Excerpted text
________________

The Admirable Interpol
By Cam Lindsay

“Are you questioning the artistic choices we made? Are you questioning our judgment?” asks Interpol’s newly moustachioed bassist Carlos Dengler. An inquiry regarding the final song on Interpol’s third album, Our Love to Admire, catches Dengler in a funny mood.

“The Lighthouse” is quite easily the band’s biggest departure to date: a sparse number that features only Paul Banks’ remote call and some Latin-esque strumming for four of its five minutes. A poor choice in adjective finds Dengler and guitarist Daniel Kessler taking the piss asking me, “Were you incensed? Were you incredulous?” and suggesting I slap them with white gloves.

This is an Interpol not too many people get to experience: laughing, joking and pampering a rake-thin puppy. In a posh Toronto hotel on a brief rest during their first proper Canadian tour, Dengler, Kessler and Dengler’s sweater-vested companion Gaius the Italian greyhound are resting after playing their first three gigs in 18 months in Ottawa, Kitchener and London. They’re in good spirits, Gaius in particular, as Dengler allows him to survey the restaurant without much restriction, including using my back as a launching pad more than once. As humorous as the scenario is, Interpol’s music has never been anything of the sort. Their overcast modern spin on post-punk is nothing if not intense: uptight guitar duels offset elastic bass lines and skipping beats, while singer Banks articulates a series of cryptic memos. It’s a formula that neither the band nor anyone else has ever interfered with. As Dengler points out, that’s how it works with Interpol.

________________

Exercise description
According to the Interpol article, in which cities did the band play its first three gigs in 18 months?

Listing
________________

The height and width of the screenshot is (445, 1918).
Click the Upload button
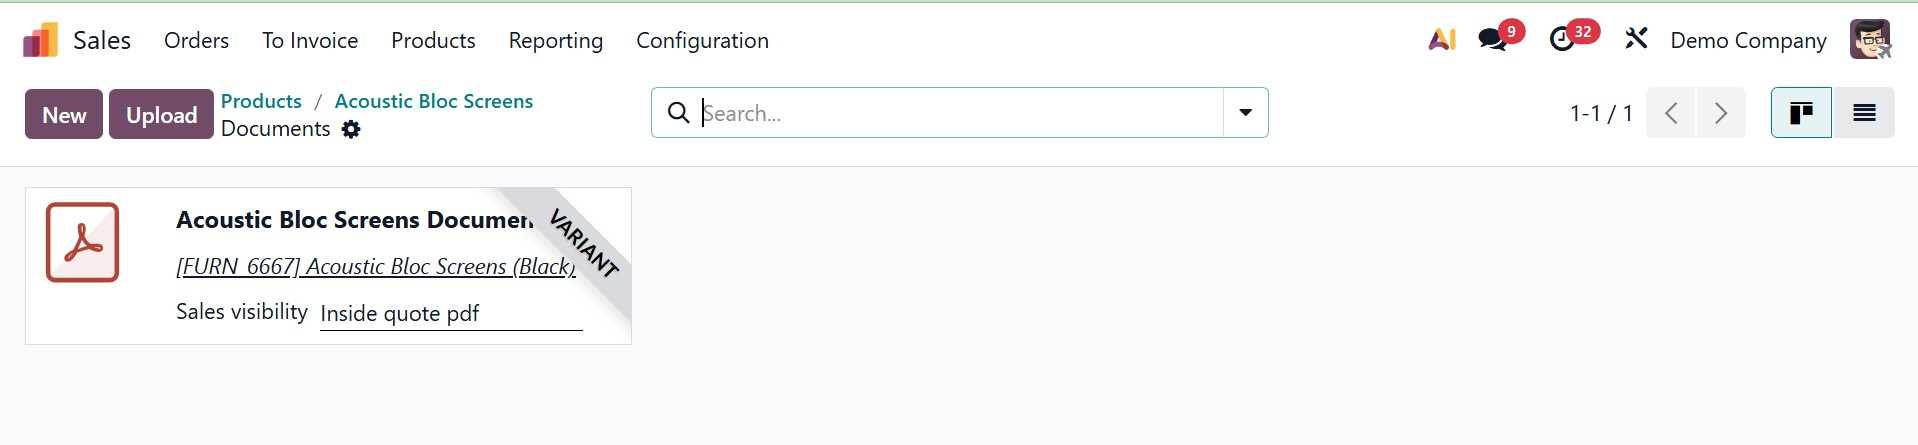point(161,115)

________________

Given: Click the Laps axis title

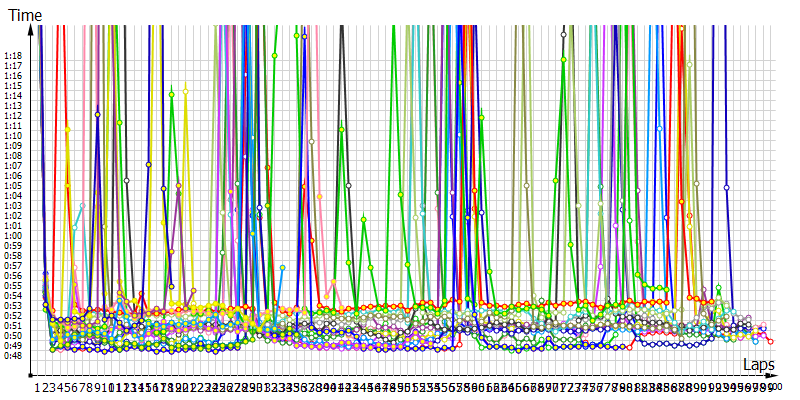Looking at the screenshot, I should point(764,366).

________________

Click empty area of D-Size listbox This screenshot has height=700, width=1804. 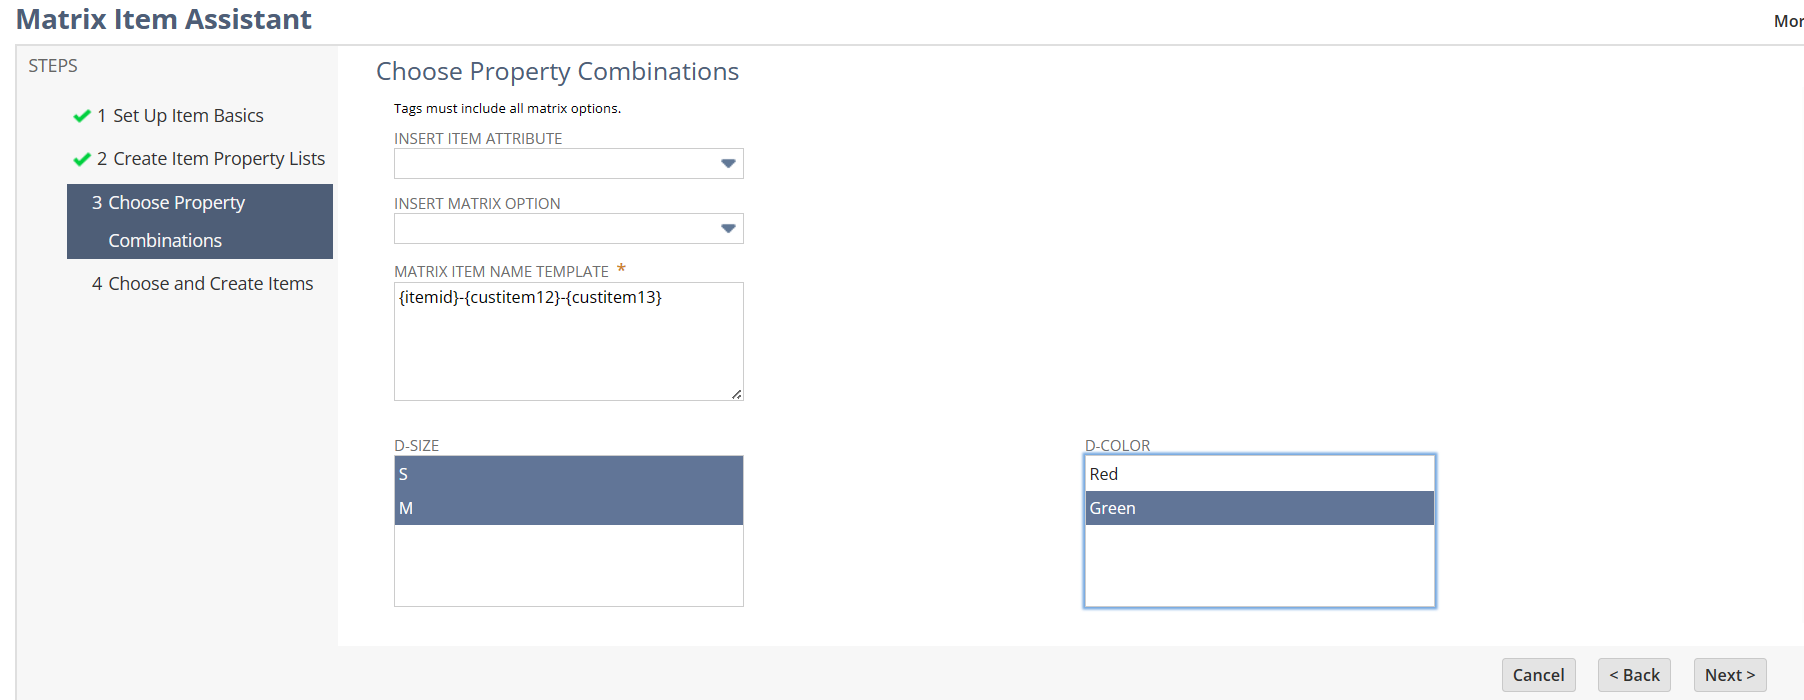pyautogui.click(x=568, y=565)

________________

The reply
Ottawa, Kitchener and London.